About one of every 700 homes in Washington is in foreclosure. Nationally, it’s one out of every 500. Each one represents a family uprooted, financial distress, ruined credit.
I know: My home is one of them.
For the past 20 years, my partner and I have been homeowners. But then a series of disasters – natural and otherwise – happened in such quick succession that our financial reserves were completely wiped out.
Twice in three years, Ken Lake overflowed its banks, something it had never done before. Twice it ruined an entire level of our house, which we had just renovated. Twice we rebuilt all the bedrooms, two bathrooms, a playroom. We qualified for FEMA assistance, but that barely covered the materials.
And then I lost most of my income. In this economy, a computer consultant like me becomes very expendable. My partner’s income could support us, but it couldn’t support the house.
We did everything they tell you to do. We explained things to our mortgage company and asked for a loan modification. They lost the paperwork. We filed again. They lost the paperwork again. This went on for over a year.

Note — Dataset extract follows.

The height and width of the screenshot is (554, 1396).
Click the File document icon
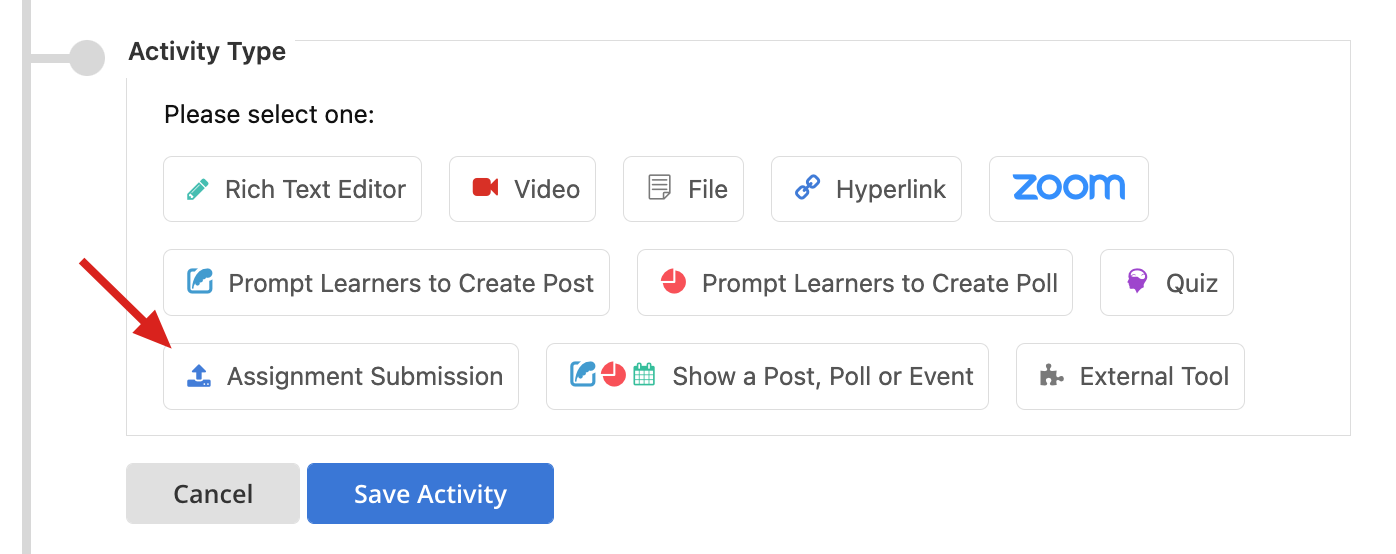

We sold treasured possessions, borrowed money from a relative. I haunted job boards and took on any short-term work I could find.
We slipped one month, then two months behind on the mortgage. The mortgage company has 90 days to decide to give you a modification. The one time they didn’t lose the paperwork, they told us the financial information was too old after 85 days, and required that we resubmit it.
They refused to take partial payment. When we fell three months behind, we begged and begged until they agreed to set aside that policy and take two months’ payment.
Then they held the check for two weeks, which put us four months behind. This gave them the chance to play their trump card: They returned the check to us, said we were four months behind – and that we were now in foreclosure.
I don’t blame the mortgage company for our financial situation. And I don’t expect or want the government to bail us out.
But I believed, I really did, that any living, breathing person at the mortgage company who heard our story would actually inject some compassion into the situation. Naive, I know.
I pictured Jimmy Stewart giving Ellen Corby his own honeymoon money to tide her over until the bank re-opened in “It’s a Wonderful Life.” I remembered walking into my own bank not that long ago and being greeted by name.
There wasn’t any advantage to the mortgage company if they modified our loan. Because of deals with the federal government, they make more money foreclosing on us than modifying our loan.
We’ve let our financial institutions grow into monsters we cannot control. We trust them with our money, with our security, and they put us on hold.
Over half the people in the United States who face foreclosure cite loss of income – or no income at all – as the reason they fell behind in their payments.
There was a time in recent memory when people entered foreclosure because they had speculated in the real estate market. That is not what is happening now. These aren’t luxury homes, or second homes, or houses being “flipped.” These are homes with swing sets in the backyard, a pile of sneakers inside the front door.
This is my home. This is your neighbor’s home. And, given the right confluence of disasters, it could be your home.
It doesn’t matter that you have always had good credit. It doesn’t matter if you are an upstanding citizen, an excellent employee, a good neighbor, an asset to your community, or kind to animals.
What matters is that the cash flows – away.